With the first season of Stranger Things, the Duffer Brothers crafted a tale that steeped itself in '80s culture even as it explored pleasantly (and painfully) relatable characters and concepts. Franchise staples like Steve Harrington, Nancy Wheeler, and Dustin Henderson subverted their archetypes while characters like Mike Wheeler, Eleven, and Jim Hopper embraced theirs. In its second season, Stranger Things aims for bigger action and higher stakes but often forgets to go deeper. The Duffers knew that they'd inadvertently created a blockbuster series, and it's clear that they tried to top themselves. The result? Sometimes middling, other times fantastic, this sophomore season fights against its wiser judgments, taking risks when it never needed to and pushing Stranger Things closer to mediocrity. The first season introduced a creature that only terrified viewers because it threatened characters we'd come to love as close friends. The second season, on the other hand, seeks more through multiplication, adding more of the same monsters and sapping the series of any real surprise.
While this second season emphasizes its already present horror elements and aims to thrill in ways the first season couldn't, it is significantly less scary, less interesting, and less exciting than its predecessor. By expanding the reach of the many-legged threat at the center of this arc, Stranger Things has sacrificed the terror of close-quartered calamity for a sporadically thrilling yet mostly trite ‘The sky is falling!’ approach that doesn't work quite as well as the Duffers might have hoped.

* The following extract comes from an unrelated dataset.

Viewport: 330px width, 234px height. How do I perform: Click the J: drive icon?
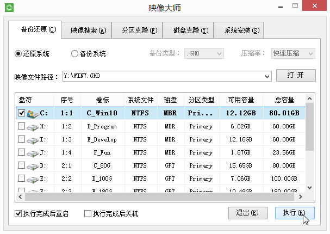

Drop in quality aside, the second season adds a delightful new dynamic and shifts the focus to characters who really needed fleshing out. Will Byers functions as both hero and harbinger here, allowing for some intriguing interplay between the two juxtaposed roles. He spent the first season choking on slimy tubes in the Upside Down, so it's only fair that he takes on a more prominent role here. The budding friendship between big-hearted, big-haired Steve Harrington and tangle-topped Dustin Henderson shines amidst a dearth of memorable interactions. That's about all the intrigue this season holds, though. The show sends season one standouts Nancy Wheeler and Jonathan Byers off on a quest that was clearly shoehorned into an already crowded script for no reason other than to have them further explore a mutual attraction.
Stranger Things has absolutely seen better days, but what we get here never becomes bad television. It's just ‘meh’ television, and that's a damn shame.